When you put your heart on the written page as a first draft, that’s writing. As you begin to work through your writing, adding words here, subtracting words there, enhancing imagery, drawing out subtle meaning, bringing scenes to life, tying themes together – all of that is editing. The writer does most of that himself or herself.
Layer upon layer of editing is what makes a finished piece of writing seem effortless. Editing adds texture, color, brilliance, and depth. Editing is a creative process just like writing. Yet, it honors, treasures, and keeps intact all that the writer has imparted up to that moment. Editing is a wonderful art. A good editor loves to encourage writers and to fall in love with their stories.
As you look for an editing service to help you polish your manuscript, you will find two kinds: substantive editing and line editing.
Substantive editing comes first in the process. In a substantive edit, the editor looks at the content and structure: Are all the pieces in place? Should parts of the work be rearranged? What is missing? Where can the strengths be strengthened even more? How can we bring the weak areas into their full promise?

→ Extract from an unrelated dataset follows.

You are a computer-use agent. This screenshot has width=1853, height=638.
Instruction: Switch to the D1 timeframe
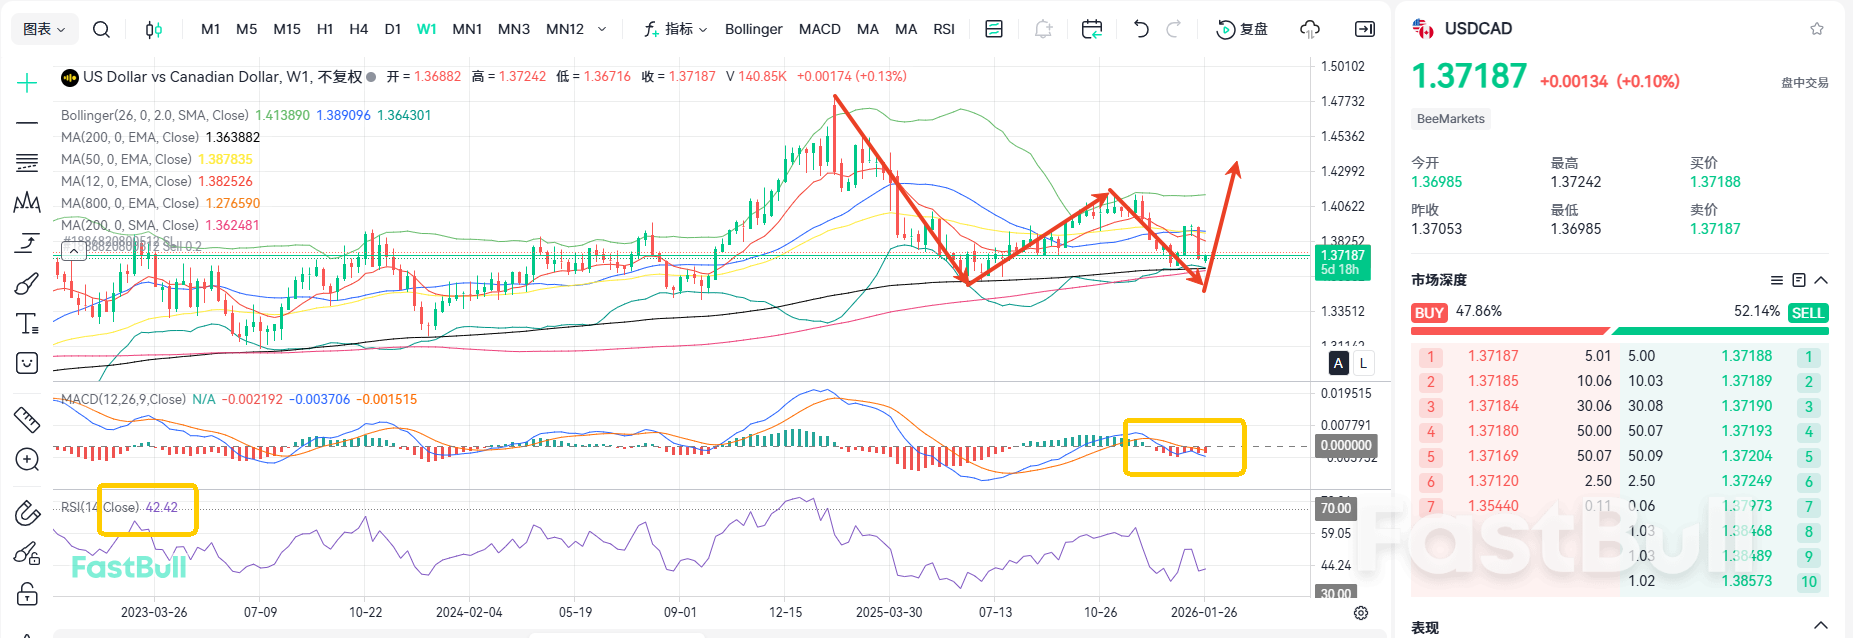[x=393, y=29]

When you submit your manuscript for a substantive edit, it must be as complete and polished as possible. A substantive edit is not a substitute for the work that you, the writer need to do. When an editor begins to work on a substantive edit of your manuscript, he or she should be reading your best work to that point.
Line editing comes next, after the manuscript is structurally sound and is close to publishable. In line editing, the editor looks to improve the style and grammar, so your writing flows more easily and produces greater impact. Not only will the editor polish the grammar; he or she will also create variations in sentence length and structure, to enhance the rhythm of your content.
It is important to note that line editing is not the same as proofreading. While a good editor is careful to review his or her work, a line-edited manuscript should never be considered final. A proofreader, who has never seen the manuscript, needs to look at it with a fresh eye. This is because, as you read a manuscript multiple times, your eyes and brain will actually “correct” mistakes. You can be looking at a typo but your brain will see it as “correct.”
A proofreader does not edit or make suggestions. Your proofreader works strictly to proofread the final copy and moves through it word by word. That should be the last step that happens before you submit a manuscript for publication.
A good editor is part of your team. The editor should pay close attention, and with great respect, to the work you have crafted. The editor’s job is not to alter, but rather to polish that treasure so it shines. A good editor will not try and make your manuscript his or hers, but rather the very best version of yours.
That being said, it is also the editor’s job to draw your best work out of you, and that is not always easy for a writer to take. A good editor will be respectful and caring, but will also be tough and thorough. He or she will hold your manuscript to the highest standard and will expect much from you as a writer.
It is hard for a writer to have the structure of his or her manuscript questioned, or to have precious words crossed out. You need to be ready; don’t submit your work for editing if you’re not.
If you are not ready for this level of editing … if you need help with shorter pieces … or if you need guidance as you take your first steps in writing, you may want to consider a coaching or critiquing service for writers instead. Those are often a better starting place for new writers.
I hope these tidbits have helped as your manuscript moves closer to the editing stage. Remember: the first layers of editing begin with you, the writer. You may go through several rounds of self-editing before it is time to bring in an editor.
Be inspired, and keep writing. People are waiting to read what you have to share.